┌─ Given records

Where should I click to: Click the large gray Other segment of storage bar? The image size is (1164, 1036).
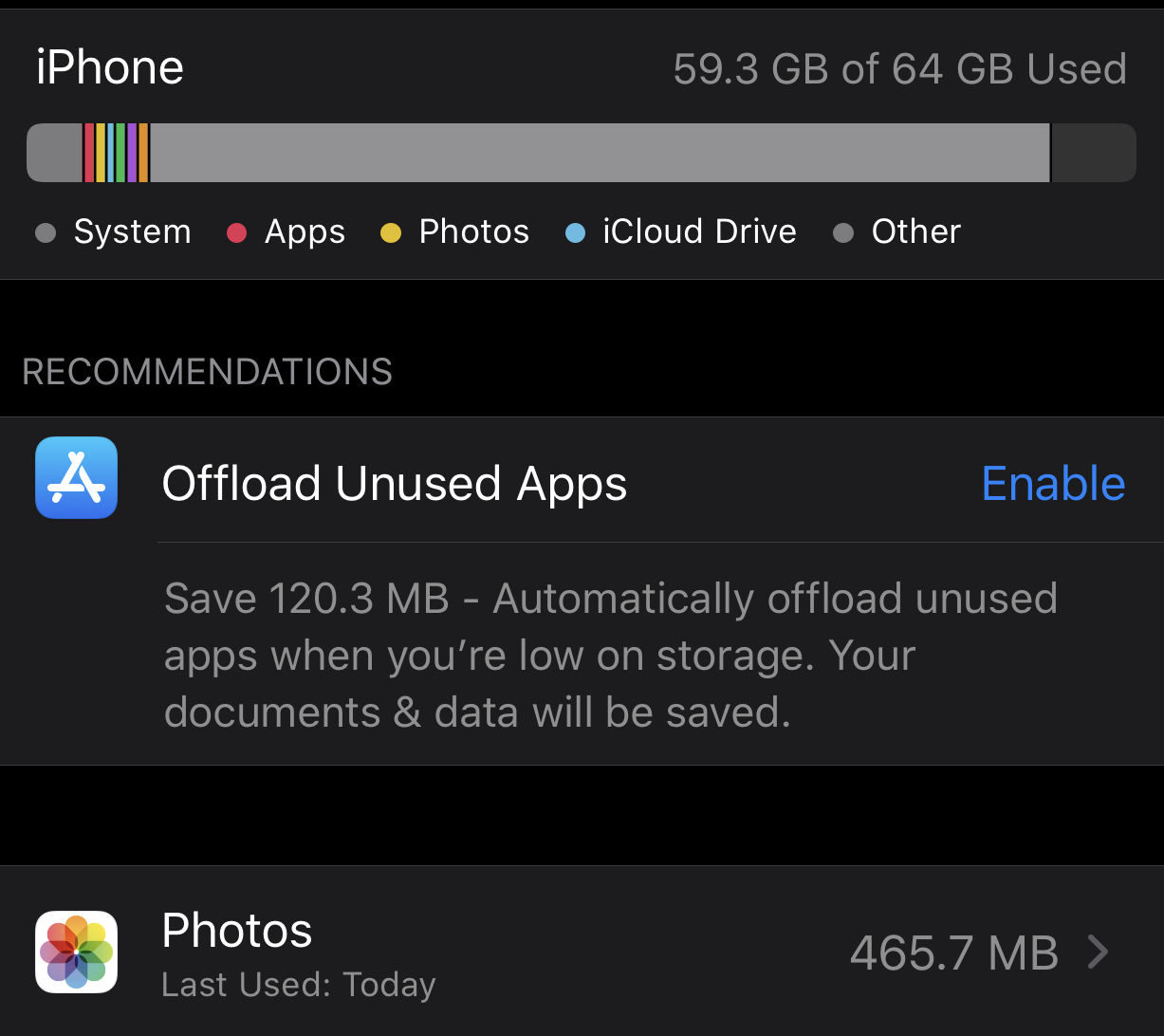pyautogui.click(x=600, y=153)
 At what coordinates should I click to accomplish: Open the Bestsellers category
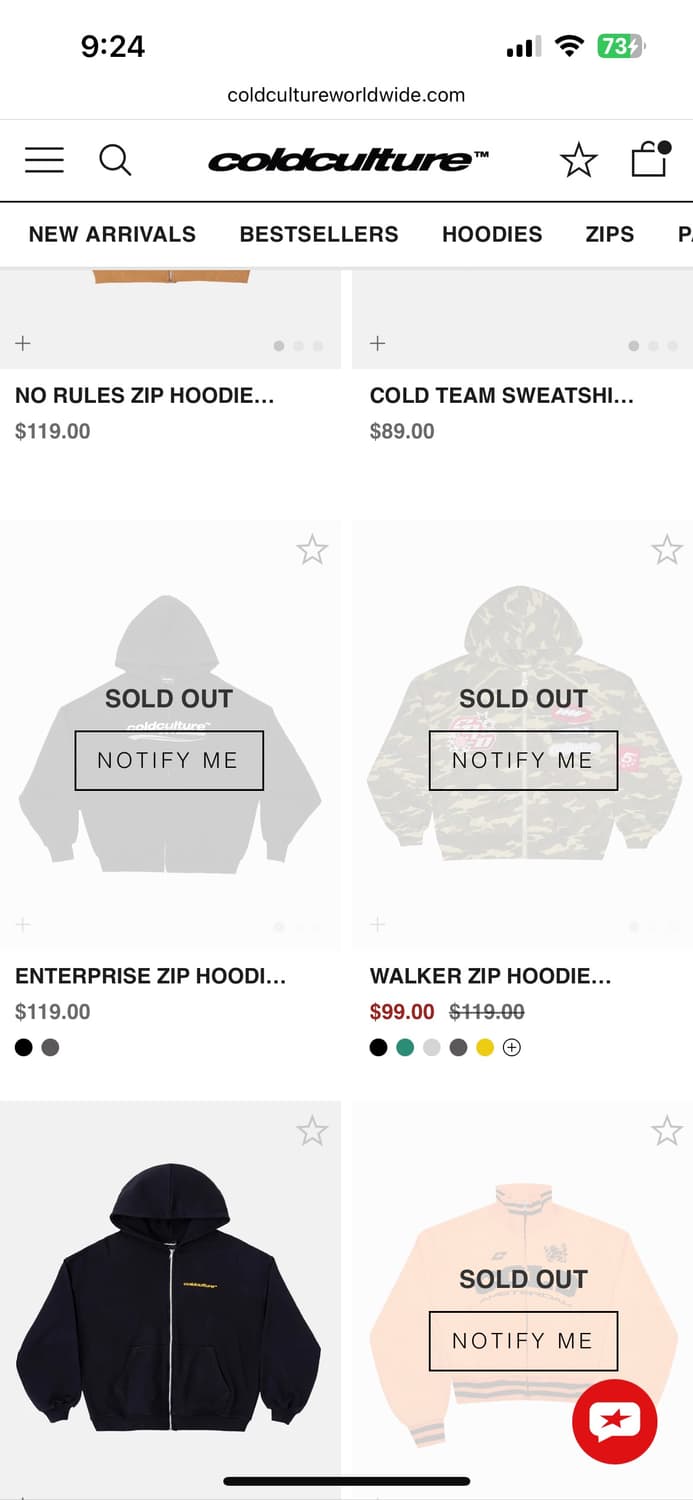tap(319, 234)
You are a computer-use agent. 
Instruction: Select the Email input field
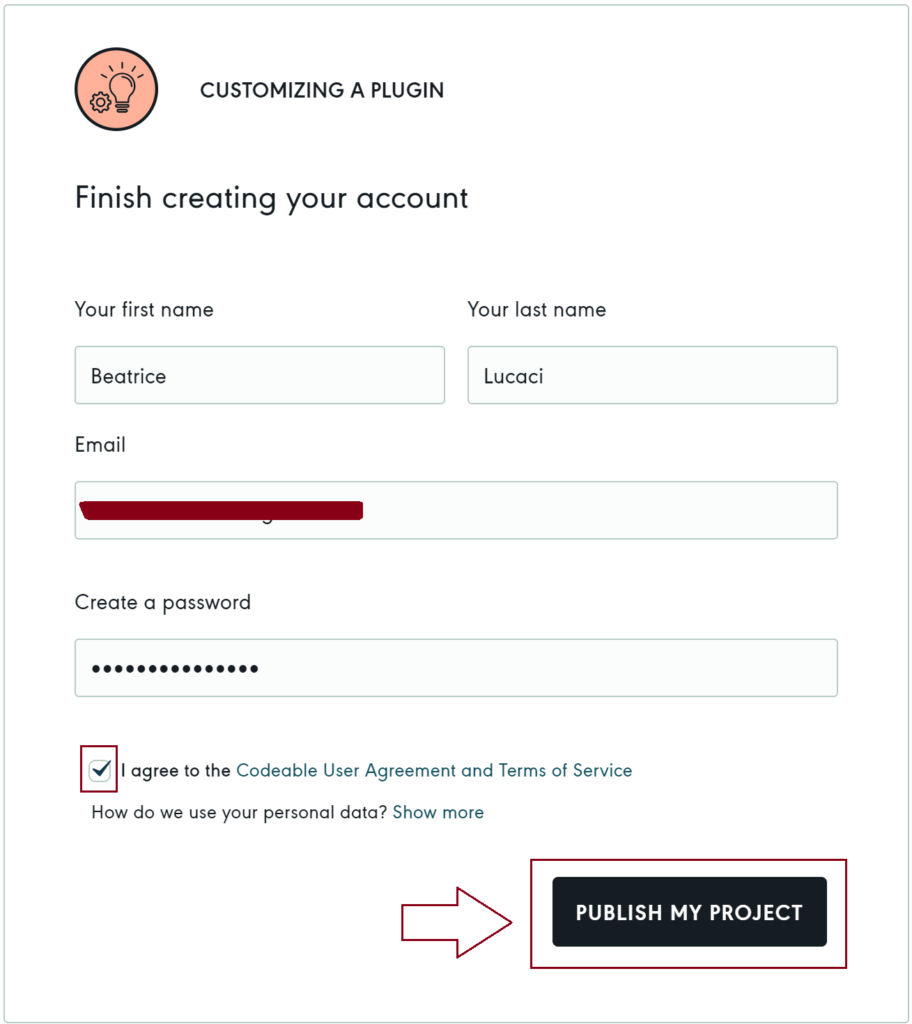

└─

Your objective
In the rows above, swap "Bestsellers" for "New Arrivals" and keep everything else the same. Write the rows back out without the pictures.

Solution for this task
Where should I click to: Click the large gray Other segment of storage bar? The image size is (1164, 1036).
pyautogui.click(x=600, y=153)
 At what coordinates should I click to accomplish: Open the New Arrivals category
tap(319, 234)
You are a computer-use agent. 
Instruction: Select the Email input field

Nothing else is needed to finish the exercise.